Why the Vietnamese Team Mattered

You could argue that selective context injection is a well-known pattern. True. So why did it take two months of internal struggle before they called us?

*Communication.* The existing team kept overcomplicating the solution. They wanted to build a custom ML model to “dynamically predict context relevance.” Our senior engineer in Can Tho looked at the data, did a quick grep of the conversation logs, and said:

“Why predict what we already know? They declare their needs. Inject accordingly. Ship in two weeks.”

We shipped in 10 days.

This is the ECOAAI edge. You get engineers who are technical, pragmatic, and fluent in English. They don’t need to be managed on every detail. They read the requirements, push back when there’s a simpler path, and execute without the theater.
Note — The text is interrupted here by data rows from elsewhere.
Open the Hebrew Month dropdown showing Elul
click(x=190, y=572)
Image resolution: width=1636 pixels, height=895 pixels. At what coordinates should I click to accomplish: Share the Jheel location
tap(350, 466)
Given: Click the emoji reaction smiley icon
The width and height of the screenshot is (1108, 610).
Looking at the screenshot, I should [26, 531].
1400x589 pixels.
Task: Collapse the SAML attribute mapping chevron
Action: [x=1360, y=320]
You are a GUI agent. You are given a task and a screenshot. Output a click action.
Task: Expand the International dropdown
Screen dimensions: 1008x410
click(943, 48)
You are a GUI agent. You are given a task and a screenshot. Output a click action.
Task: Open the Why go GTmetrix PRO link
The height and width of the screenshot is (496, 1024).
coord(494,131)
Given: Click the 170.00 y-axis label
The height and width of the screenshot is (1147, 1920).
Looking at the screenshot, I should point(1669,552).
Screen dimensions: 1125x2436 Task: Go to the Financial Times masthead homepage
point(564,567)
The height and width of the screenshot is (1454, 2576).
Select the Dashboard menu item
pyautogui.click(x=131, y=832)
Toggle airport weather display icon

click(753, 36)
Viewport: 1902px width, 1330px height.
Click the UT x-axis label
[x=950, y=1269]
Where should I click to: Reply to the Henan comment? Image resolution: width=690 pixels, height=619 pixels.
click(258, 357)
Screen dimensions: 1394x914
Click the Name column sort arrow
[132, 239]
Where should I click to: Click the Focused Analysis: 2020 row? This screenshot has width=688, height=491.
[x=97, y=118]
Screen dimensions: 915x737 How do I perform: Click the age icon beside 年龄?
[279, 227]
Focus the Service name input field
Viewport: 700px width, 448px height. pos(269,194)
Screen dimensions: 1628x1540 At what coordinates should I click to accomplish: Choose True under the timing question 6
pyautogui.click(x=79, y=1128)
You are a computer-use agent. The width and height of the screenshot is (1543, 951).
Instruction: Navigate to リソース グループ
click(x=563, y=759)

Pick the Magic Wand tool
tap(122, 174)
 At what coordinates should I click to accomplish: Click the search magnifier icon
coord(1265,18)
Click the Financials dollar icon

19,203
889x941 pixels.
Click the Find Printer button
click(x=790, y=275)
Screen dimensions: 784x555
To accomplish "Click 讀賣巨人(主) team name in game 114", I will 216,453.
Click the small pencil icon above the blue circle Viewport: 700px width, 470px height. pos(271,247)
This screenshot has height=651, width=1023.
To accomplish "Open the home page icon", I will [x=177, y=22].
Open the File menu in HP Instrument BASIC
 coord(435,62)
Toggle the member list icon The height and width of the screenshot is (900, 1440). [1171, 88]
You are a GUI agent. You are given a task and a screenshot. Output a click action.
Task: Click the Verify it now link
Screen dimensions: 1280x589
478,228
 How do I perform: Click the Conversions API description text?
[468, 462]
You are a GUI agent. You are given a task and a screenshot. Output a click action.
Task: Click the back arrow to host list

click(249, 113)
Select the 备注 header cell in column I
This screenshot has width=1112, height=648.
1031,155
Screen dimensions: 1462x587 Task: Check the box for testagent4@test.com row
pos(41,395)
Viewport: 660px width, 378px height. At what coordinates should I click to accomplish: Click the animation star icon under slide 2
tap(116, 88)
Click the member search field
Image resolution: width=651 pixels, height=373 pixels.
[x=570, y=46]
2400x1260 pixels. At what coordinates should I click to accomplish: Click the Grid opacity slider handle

The Orchestration Layer: ECOA AI Platform ACP

The selective context router runs as a dedicated proxy agent within the ECOA AI Platform ACP. The platform handles the heavy lifting — retry logic with exponential backoff, distributed tracing via OpenTelemetry, and a priority queue for high-stakes compliance checks.

We used ACP’s built-in state snapshotting to cache the most common regulation lookups. This cut 80% of the lookup calls entirely. The CTO told me, “I honestly thought caching regulation data would be harder. ACP just… handled it.”

To be fair, nothing is perfect. We hit one issue where the agent registry schema wasn’t versioned properly, causing a brief window of mismatched contexts. That was a one-hour fix — we added a `schema_version` field and a validation webhook in the CI pipeline.

What I’d Do Differently

If I had to redo this project, I’d start with a context budget for each agent from day one. Every agent gets a hard limit on the number of tokens it can request. If a design requires more tokens, you either refactor the agent or justify it in a formal review.

Second, I’d instrument every agent call with a context utilization metric. How many of the injected tokens actually influenced the output? We built this post-facto, but it would have saved us a week of analysis.

The Real Takeaway

Multi-agent systems are not just about routing. They’re about data diet. The cheaper your agents can think, the more you can scale without burning cash.

We’ve now deployed this pattern for three other clients. One fintech startup saw a 58% cost reduction. A health-tech platform cut theirs by 71%.

This is what happens when you pair pragmatic Vietnamese engineering with a platform that eliminates the coordination tax. You don’t just outsource code. You outsource smart decisions.

—

Frequently Asked Questions

Q: Does selective context injection work with any LLM provider?

Yes. The pattern is provider-agnostic. We built the initial pipeline using OpenAI’s GPT-4o, but the context router just constructs a smaller prompt. We’ve since tested it with Claude 3.5 Sonnet, Gemini 1.5 Pro, and open-source models like Llama 3.1. The cost savings are similar — between 50-70%.

Q: What happens if an agent needs unexpected context in production?

That’s specifically what the static context analyzer catches in CI. If a test run shows an agent accessing keys it didn’t declare, the pipeline fails the build. For genuine production edge cases, we added a `fallback_expand` mechanism — the router can dynamically include extra context on request, but it logs every such fallback to a separate monitoring channel for review.

Q: How long did the integration take from contract to production?

Roughly 7 weeks. Three weeks for initial architecture review and schema design. Two weeks for implementation and integration testing. Two more weeks for load testing and tuning the context budgets. The Vietnamese team completed the bulk of the implementation in 10 days, but the client’s internal compliance review added some buffer time.